- Texte visé : Texte de la commission sur la proposition de loi, adoptée par l'Assemblée nationale, relative au droit à l'aide à mourir (n°2401)., n° 2453-A0
- Stade de lecture : Deuxième lecture
- Examiné par : Assemblée nationale (séance publique)
I. – À l’alinéa 10, substituer aux mots :
« recueillir l’avis de »,
par le mot :
« entendre ».
II. – En conséquence, compléter le même alinéa 10 par les mots :
« , sur l’expression des volontés exprimées par la personne malade ».
Cet amendement vise à lever l’ambiguïté que la formulation actuelle laisse planer sur le rôle de la personne de confiance : la personne de confiance n’exprime pas en effet un avis personnel, mais relaie les souhaits antérieurs de la personne malade, dans le respect de sa mission définie à l’article L. 1111-6 du Code de la santé publique.
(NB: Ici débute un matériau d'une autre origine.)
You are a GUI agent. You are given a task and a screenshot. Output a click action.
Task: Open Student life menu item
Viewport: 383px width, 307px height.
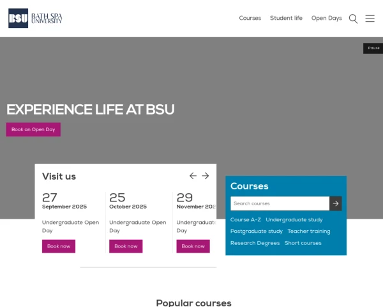point(286,19)
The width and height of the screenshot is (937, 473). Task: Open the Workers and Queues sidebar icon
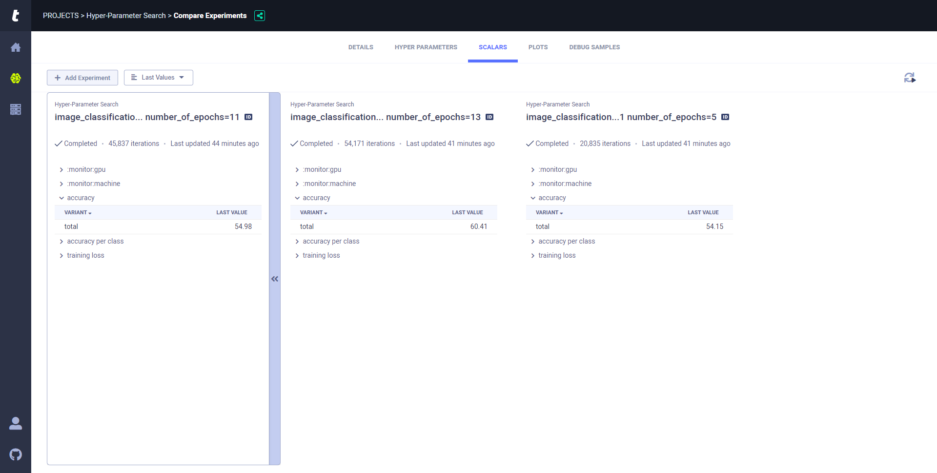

Elle intervient en qualité de témoin des volontés. L’Assemblée nationale a adopté un amendement visant à ce que la personne de confiance puisse être associée à la procédure collégiale, si la personne qui demande l’aide à mourir le souhaite : nous saluons cet ajout et espérons qu’il sera maintenu. Eu égard à ses missions, la personne de confiance peut en effet témoigner du cheminement de la personne malade et apporter un autre regard sur la demande d’aide à mourir que le seul regard médical : son environnement, son parcours de vie avant la maladie et avec, sa philosophie de vie, ses motivations existentielles. Ce regard supplémentaire et complémentaire est un appui non seulement pour la personne malade qui fait sa demande, mais également pour le médecin qui a à évaluer et à accompagner la demande d’aide à mourir. La personne de confiance peut également avoir accompagné la personne malade dans la réalisation de son plan personnalisé d’accompagnement.